Exercise details ->
Below are records; count the lines that contain "gear" and state only that count.

Extracted data ->
[Start of Attachment]

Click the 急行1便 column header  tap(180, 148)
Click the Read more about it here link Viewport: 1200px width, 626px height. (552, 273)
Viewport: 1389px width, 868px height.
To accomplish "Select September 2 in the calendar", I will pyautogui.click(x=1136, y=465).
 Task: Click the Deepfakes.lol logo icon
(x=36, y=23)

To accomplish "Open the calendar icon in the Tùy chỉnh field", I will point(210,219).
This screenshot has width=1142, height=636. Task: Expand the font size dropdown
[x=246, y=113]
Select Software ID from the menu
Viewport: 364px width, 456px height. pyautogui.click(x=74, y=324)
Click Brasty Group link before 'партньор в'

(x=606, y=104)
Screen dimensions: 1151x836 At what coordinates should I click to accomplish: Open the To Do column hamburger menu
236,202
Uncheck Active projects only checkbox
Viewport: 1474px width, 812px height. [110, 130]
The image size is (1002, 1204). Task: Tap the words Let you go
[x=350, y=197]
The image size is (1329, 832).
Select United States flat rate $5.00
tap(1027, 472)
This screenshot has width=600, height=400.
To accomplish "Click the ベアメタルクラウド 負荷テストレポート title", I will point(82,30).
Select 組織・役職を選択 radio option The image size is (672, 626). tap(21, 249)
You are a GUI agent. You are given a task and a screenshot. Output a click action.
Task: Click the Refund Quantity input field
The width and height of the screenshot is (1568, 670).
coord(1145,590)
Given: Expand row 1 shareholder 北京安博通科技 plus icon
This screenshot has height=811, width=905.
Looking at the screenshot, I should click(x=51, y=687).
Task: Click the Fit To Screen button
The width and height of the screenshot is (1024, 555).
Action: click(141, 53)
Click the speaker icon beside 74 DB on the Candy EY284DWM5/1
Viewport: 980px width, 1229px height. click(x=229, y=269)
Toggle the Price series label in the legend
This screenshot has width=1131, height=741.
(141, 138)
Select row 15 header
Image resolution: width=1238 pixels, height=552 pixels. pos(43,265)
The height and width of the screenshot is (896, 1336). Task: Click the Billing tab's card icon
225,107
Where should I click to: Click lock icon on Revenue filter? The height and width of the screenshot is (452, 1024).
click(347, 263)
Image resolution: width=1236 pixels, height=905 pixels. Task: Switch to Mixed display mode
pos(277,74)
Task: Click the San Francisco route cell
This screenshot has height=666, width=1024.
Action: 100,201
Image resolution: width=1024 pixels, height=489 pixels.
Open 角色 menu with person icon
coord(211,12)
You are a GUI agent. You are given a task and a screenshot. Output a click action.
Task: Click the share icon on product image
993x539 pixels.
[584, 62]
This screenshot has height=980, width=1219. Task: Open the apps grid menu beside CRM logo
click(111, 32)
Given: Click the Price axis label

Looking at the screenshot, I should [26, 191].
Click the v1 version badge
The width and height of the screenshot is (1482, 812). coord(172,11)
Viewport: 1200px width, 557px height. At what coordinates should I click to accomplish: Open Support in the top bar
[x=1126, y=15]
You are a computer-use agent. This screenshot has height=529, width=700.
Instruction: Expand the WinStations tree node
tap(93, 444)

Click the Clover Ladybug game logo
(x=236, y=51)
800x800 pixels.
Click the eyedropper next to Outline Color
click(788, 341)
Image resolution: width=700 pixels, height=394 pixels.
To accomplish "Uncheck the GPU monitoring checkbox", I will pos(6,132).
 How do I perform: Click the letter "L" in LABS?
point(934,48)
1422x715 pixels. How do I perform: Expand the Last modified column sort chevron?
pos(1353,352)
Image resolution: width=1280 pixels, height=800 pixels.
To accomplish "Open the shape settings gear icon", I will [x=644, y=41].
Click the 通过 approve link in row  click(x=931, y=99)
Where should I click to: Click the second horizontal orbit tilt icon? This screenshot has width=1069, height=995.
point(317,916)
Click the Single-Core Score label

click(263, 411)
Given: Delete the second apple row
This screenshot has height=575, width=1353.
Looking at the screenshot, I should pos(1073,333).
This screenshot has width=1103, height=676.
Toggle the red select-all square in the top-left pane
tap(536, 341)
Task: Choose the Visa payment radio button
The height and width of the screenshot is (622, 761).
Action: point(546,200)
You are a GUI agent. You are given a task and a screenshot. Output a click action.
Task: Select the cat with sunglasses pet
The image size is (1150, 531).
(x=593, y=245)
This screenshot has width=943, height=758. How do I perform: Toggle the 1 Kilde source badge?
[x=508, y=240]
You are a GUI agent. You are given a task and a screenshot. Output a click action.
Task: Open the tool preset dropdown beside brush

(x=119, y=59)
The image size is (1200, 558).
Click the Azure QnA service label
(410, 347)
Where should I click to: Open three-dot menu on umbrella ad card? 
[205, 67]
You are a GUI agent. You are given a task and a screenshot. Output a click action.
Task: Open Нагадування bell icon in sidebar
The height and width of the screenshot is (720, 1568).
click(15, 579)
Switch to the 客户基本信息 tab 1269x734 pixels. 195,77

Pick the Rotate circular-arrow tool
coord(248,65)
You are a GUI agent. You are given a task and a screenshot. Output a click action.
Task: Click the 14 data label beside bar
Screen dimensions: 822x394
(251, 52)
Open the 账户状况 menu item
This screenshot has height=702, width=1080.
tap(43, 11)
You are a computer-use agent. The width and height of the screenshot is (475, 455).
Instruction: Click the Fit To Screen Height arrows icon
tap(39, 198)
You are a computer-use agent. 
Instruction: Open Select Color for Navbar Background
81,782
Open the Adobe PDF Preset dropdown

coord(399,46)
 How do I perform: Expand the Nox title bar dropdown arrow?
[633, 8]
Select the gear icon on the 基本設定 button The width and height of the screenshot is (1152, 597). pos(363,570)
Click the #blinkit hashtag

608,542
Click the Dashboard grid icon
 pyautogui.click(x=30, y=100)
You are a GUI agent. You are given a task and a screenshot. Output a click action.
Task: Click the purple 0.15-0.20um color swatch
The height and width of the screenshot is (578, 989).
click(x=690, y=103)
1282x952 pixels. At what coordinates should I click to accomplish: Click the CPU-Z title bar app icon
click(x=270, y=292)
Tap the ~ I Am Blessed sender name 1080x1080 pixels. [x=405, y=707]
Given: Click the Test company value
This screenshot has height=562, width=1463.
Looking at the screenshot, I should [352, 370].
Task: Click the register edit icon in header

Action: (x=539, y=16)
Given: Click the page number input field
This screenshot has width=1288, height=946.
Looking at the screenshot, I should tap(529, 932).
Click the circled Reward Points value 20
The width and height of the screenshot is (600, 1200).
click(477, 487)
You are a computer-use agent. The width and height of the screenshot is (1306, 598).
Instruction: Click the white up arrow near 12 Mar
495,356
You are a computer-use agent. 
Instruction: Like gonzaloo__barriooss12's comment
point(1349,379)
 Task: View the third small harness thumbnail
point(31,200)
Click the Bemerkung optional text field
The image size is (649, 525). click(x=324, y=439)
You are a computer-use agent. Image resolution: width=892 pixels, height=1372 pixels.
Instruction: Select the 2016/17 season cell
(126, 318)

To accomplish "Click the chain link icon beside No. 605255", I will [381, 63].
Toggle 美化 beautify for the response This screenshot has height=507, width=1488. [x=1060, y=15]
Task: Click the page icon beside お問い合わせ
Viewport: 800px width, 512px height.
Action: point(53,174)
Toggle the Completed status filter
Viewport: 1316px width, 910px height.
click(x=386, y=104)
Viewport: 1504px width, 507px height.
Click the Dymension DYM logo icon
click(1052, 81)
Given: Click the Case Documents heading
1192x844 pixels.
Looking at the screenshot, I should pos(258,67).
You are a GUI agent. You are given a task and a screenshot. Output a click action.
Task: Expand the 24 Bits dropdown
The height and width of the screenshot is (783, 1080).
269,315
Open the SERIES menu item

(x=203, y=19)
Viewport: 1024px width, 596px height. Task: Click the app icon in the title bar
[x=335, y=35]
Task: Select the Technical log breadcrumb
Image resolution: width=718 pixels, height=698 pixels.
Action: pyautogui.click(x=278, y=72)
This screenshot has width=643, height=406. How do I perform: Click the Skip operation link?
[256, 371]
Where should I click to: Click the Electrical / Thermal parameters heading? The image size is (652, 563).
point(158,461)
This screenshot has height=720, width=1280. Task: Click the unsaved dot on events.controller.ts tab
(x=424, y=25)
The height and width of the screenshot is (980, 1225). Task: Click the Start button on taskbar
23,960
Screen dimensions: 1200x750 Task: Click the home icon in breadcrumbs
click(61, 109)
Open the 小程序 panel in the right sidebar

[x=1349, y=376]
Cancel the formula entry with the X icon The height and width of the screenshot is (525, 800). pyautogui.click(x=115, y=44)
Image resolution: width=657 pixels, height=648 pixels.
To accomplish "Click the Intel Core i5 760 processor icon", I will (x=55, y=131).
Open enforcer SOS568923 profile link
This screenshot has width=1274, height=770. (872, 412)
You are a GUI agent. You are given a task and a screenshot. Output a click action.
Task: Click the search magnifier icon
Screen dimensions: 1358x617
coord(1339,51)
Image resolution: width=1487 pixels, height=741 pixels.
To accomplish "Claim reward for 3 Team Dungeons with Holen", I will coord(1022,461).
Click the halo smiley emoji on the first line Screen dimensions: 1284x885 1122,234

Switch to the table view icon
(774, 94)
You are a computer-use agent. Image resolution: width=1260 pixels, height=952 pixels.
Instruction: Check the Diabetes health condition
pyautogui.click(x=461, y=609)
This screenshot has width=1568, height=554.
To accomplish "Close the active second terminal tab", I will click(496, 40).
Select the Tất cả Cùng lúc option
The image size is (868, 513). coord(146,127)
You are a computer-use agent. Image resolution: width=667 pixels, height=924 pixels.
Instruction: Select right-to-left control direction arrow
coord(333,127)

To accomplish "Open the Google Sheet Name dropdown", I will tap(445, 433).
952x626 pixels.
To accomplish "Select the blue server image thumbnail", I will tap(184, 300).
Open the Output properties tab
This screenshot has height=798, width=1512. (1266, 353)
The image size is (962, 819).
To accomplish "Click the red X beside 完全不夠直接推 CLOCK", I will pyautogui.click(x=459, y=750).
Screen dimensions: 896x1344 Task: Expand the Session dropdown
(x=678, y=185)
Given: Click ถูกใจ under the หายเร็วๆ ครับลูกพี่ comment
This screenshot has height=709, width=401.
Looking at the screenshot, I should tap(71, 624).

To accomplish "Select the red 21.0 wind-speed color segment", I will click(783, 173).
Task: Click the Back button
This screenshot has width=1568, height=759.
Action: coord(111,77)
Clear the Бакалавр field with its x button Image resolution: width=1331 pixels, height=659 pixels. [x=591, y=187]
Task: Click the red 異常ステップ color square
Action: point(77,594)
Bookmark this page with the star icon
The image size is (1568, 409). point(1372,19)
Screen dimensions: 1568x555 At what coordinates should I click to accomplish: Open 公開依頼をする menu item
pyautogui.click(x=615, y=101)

[End of Attachment]

Solution ->
2